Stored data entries
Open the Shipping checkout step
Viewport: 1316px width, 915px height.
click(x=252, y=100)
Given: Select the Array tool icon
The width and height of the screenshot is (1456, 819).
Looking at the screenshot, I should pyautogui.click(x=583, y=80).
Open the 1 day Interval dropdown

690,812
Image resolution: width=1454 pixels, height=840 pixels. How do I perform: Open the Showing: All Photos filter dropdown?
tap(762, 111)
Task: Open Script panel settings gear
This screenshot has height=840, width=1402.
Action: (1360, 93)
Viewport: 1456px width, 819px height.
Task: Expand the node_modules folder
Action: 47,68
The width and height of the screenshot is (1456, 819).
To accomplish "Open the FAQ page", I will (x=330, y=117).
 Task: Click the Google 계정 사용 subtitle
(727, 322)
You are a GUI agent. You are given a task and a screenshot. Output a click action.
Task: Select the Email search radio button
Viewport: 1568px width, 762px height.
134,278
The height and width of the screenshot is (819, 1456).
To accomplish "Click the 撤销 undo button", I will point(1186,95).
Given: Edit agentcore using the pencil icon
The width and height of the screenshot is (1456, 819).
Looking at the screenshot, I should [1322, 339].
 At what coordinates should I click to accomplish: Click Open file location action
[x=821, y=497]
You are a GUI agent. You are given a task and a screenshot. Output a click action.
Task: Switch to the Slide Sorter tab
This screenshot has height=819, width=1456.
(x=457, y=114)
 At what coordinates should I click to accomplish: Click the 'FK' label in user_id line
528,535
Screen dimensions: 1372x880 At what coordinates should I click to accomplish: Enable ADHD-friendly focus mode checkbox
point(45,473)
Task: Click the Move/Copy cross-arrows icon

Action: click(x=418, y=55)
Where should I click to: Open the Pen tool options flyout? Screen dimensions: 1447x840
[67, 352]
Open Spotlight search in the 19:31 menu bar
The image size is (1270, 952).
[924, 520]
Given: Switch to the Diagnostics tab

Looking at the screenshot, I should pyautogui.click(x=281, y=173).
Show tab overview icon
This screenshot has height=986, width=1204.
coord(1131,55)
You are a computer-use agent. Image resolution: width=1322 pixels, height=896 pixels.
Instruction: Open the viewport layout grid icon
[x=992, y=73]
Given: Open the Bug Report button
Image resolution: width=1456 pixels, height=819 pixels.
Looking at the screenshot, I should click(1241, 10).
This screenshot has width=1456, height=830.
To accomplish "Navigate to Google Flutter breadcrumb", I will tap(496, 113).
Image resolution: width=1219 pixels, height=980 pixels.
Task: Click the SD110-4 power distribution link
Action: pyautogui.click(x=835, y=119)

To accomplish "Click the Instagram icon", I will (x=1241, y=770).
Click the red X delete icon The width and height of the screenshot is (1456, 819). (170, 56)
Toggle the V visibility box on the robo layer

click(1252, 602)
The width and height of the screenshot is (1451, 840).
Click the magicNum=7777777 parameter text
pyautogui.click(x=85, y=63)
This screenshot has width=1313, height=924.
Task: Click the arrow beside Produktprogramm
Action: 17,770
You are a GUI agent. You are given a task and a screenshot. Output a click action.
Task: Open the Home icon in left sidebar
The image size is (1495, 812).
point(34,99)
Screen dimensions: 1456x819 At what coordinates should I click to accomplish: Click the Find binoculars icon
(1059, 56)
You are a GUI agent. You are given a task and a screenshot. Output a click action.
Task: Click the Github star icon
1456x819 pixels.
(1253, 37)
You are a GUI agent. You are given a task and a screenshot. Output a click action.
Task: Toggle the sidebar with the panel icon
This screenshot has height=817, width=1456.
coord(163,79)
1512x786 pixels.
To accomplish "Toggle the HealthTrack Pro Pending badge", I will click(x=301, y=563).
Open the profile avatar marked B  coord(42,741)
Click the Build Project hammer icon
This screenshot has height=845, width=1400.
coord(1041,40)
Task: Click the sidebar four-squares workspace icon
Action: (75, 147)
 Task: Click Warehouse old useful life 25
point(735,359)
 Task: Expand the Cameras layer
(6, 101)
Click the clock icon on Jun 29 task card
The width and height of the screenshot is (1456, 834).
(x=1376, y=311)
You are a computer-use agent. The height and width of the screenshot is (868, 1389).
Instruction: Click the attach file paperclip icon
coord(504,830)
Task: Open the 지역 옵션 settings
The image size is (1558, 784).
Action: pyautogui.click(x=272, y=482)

EXERCISE REQUIREMENTS> Lines in the data that include the word "computer" should all be copied.

PROBLEM SOLUTION>
You are a computer-use agent. Image resolution: width=1322 pixels, height=896 pixels.
You are a computer-use agent. The height and width of the screenshot is (868, 1389).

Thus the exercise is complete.